### Texto para leitura
Nem todos aqueles que seriam protegidos por Pedro podem ser salvos. Ainda assim, a fuga prossegue. O que poderia ser um road movie de tons apocalíticos (o percurso logo é interrompido para se concentrar em algumas locações específicas e a desestruturação da sociedade é sugerida pela escuridão da cidade vista ao longe), torna-se um terror sobrenatural dotado de uma mitologia própria. Sara e Mirtha são personagens que apresentam as características do que o universo diegético chama de “encarnados”. Há algumas regras para enfrentar a ameaça: não usar armas de fogo, não carregar objetos próximos de um deles, não pronunciar seu nome, não usar energia elétrica, entre outras. E os demônios que possuem as vítimas e se propagam como um vírus possuem alguma relação misteriosa com crianças, por alguma razão arrastadas para seu raio de ação. Se a família, a política e a religião estão em decadência, colapso ou não inspirariam tanta confiança, a inocência da infância seria levada pelo mesmo caminho. As crianças são um alvo em potencial ou uma via preferencial para o nascimento de um mal ainda pior.

### Lista de atividades
(1) No texto sobre o filme de terror, que nome o universo diegético dá às personagens como Sara e Mirtha?
(2) Prossiga o texto sobre o filme de terror a partir da última frase apresentada.

[Itens armazenados]
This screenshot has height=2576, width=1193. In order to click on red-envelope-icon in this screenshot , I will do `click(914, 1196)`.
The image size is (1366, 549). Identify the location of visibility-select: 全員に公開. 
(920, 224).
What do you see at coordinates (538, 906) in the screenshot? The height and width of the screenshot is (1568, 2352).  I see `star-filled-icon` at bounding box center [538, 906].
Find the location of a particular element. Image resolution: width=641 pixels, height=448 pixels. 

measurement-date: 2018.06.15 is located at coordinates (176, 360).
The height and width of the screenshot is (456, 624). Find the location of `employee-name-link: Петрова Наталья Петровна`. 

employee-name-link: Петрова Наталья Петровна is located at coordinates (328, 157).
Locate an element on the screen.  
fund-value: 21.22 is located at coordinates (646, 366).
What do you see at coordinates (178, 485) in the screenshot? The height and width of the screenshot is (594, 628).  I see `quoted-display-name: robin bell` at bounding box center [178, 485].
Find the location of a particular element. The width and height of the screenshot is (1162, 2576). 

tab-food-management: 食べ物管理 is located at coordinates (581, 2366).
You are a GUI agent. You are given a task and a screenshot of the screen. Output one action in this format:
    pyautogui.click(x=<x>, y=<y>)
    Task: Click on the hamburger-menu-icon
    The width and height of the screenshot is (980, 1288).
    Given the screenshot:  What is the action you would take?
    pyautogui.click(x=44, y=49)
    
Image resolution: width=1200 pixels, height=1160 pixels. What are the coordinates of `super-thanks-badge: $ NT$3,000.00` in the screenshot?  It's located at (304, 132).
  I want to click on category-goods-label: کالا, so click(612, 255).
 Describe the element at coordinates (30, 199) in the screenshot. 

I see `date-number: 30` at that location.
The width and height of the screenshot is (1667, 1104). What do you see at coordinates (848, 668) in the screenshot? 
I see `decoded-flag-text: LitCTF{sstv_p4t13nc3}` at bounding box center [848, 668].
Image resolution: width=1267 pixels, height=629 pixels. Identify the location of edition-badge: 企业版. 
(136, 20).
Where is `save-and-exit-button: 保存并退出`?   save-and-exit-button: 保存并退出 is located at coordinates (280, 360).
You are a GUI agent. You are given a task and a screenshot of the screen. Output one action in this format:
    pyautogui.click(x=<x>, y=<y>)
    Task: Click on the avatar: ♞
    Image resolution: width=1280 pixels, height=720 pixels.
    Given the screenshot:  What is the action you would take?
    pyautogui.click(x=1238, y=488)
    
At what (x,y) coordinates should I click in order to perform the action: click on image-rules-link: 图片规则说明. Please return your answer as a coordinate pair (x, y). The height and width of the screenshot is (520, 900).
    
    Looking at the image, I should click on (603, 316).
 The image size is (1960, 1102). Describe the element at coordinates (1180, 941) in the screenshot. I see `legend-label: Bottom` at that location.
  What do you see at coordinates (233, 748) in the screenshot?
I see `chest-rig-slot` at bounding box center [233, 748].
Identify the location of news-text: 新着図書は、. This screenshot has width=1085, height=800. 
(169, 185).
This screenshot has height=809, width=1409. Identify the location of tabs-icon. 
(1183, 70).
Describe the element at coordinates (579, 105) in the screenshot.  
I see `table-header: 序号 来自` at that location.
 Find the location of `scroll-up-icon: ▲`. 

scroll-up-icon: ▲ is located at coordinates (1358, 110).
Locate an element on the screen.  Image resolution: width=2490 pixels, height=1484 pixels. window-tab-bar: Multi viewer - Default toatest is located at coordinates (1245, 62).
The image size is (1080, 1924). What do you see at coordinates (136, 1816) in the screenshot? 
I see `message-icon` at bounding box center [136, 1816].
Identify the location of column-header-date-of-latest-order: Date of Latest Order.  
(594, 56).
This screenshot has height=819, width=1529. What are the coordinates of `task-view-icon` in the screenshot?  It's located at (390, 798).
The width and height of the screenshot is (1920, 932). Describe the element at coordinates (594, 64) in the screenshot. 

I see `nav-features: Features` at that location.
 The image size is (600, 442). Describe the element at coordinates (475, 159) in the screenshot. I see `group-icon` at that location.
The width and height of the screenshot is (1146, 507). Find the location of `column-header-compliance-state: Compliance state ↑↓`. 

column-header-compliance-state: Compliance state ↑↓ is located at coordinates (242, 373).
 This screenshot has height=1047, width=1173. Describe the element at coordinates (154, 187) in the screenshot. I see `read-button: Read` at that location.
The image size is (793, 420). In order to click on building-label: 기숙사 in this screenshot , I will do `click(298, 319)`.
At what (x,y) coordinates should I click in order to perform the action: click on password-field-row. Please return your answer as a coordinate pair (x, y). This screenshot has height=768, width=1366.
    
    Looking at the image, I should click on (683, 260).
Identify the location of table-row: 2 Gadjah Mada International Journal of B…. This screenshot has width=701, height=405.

### Respostas escritas
(1) O universo diegético as chama de “encarnados”.

(2)
O diretor Demián Rugna equilibra as variações no tom do terror com as alegorias temáticas sem fazer o subtexto gritar em tela e sufocar a construção do horror em si. O ceticismo crescente e o rastro de destruição na jornada dos personagens não possui um viés conservador que poderia ser uma armadilha, algo como um discurso de lamento pelo enfraquecimento dos valores morais associados, por exemplo, à família e à religião. O efeito é outro, mais próximo de uma desolação geral causada por uma situação de crise que, lembre-se, parte de um vilarejo esquecido e explorado por setores econômica ou politicamente poderosos. Como o terror pode representar os medos coletivos de uma sociedade em dada época, por que não pensar tal desolação como uma consequência das sucessivas crises econômicas na Argentina? Por que não redimensionar essa metáfora com uma leitura contextualista que leva em conta o atual governo Javier Milei? Além disso, o cineasta não renega as convenções e os apelos sensoriais do gênero em favor de algo supostamente mais cerebral. Muitas cenas são criadas a partir do choque suscitado pela chegada repentina e sem cerimônias de uma violência captada frontalmente pela câmera.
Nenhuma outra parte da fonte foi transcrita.